I'm slowly trying to work through my fear of bees and decided I'll go out and start helping work the bees, but I am getting a full suit. The question I have is about gloves. The beekeeping gloves with the sleeve, even the smallest size, are bulky and the elastic around the top of the arm is still loose on my tiny arms. I had read that leather batting gloves work well, are snug fitting and are pretty sting proof. Has anyone had any experience using batting gloves? And what about the spandex knuckles and such? Can the bees sting through that area? Or any other ideas for more snug fitting leather gloves that are sting proof?


----------



## indypartridge (Oct 26, 2004)

I generally don't wear gloves, but did when I first began keeping bees. I liked wearing the disposable nitrile gloves. My friend always wears playtex dishwashing gloves. Both are nearly sting-proof. 

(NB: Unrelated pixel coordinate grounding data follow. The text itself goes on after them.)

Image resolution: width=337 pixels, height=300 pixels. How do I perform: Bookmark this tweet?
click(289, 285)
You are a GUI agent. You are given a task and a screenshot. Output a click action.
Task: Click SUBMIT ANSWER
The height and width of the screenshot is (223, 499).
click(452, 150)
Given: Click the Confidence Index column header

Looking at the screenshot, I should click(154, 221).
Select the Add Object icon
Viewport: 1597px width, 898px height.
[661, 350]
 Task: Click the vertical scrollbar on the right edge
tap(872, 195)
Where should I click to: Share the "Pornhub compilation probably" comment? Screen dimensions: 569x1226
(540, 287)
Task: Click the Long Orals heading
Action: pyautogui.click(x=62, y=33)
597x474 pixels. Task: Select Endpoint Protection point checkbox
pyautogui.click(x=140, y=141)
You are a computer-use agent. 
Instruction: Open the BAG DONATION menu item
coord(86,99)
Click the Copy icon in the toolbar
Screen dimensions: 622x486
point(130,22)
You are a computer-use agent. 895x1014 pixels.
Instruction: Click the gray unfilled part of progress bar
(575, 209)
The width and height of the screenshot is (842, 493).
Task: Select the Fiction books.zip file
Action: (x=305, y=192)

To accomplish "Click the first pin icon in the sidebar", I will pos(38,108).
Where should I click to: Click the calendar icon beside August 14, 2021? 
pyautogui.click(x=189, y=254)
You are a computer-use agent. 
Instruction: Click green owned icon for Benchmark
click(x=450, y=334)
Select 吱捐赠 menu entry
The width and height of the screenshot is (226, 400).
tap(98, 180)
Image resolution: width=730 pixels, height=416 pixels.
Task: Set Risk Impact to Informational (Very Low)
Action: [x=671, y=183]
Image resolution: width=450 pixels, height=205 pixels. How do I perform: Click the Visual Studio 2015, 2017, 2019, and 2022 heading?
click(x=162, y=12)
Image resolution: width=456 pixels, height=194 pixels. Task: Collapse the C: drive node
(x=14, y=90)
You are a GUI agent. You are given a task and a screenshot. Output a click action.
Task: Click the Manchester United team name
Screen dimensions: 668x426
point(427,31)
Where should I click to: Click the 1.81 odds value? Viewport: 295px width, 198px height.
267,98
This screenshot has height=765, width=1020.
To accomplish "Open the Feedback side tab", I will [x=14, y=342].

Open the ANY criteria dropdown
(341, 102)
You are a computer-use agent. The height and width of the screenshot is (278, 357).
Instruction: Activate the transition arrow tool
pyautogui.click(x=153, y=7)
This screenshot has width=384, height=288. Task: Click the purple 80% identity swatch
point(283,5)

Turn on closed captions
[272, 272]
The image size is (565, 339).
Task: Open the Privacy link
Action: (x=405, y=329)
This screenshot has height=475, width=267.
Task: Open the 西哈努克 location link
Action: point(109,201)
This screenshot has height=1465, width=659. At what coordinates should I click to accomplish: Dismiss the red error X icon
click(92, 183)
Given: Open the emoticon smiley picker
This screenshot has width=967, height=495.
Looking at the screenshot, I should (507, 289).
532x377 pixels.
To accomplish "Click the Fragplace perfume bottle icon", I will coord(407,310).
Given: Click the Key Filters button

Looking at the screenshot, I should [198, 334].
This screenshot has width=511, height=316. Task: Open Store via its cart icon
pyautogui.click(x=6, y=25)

Haven't tried batting gloves, but I think any glove like that would work. The only problem with batting gloves is that your wrist isn't covered. Might consider something like isotoner driving gloves that cover a bit more of your wrist.


----------



## alleyyooper (Apr 22, 2005)

Kare and I both wear Pig skin gloves we buy at Home Depot. right now my pair has a very good layer of propllis on the fingers and thumb.

 Al


----------



## mare (Aug 31, 2006)

i wear goat skin gloves and mine are also covered with propolis but i put a pair of vinyl gloves over them, so they arent sticky. i use rubber bands at my wrists to keep my sleeves down over the tops of the gloves.


----------



## tom j (Apr 3, 2009)

I have only used gloves one time ,, but my hands will have a layer of propolis on them after working hives ,, I found nail polish remover takes it off ,, my two daughters laugh when the grand daughters wanted to know were there remover was ,, they told them they just joined the club .. when they were home , I all ways took there polish and remover , to use on the cars that I worked on . (( insurance recovery cars ))


----------



## Gailann Schrader (May 10, 2002)

I use those long-cuff yellow kitchen gloves. You can hold onto stuff very well and they are relatively inexpensive. HOWEVER, honey or something in the honey breaks down the rubber/latex gloves...


----------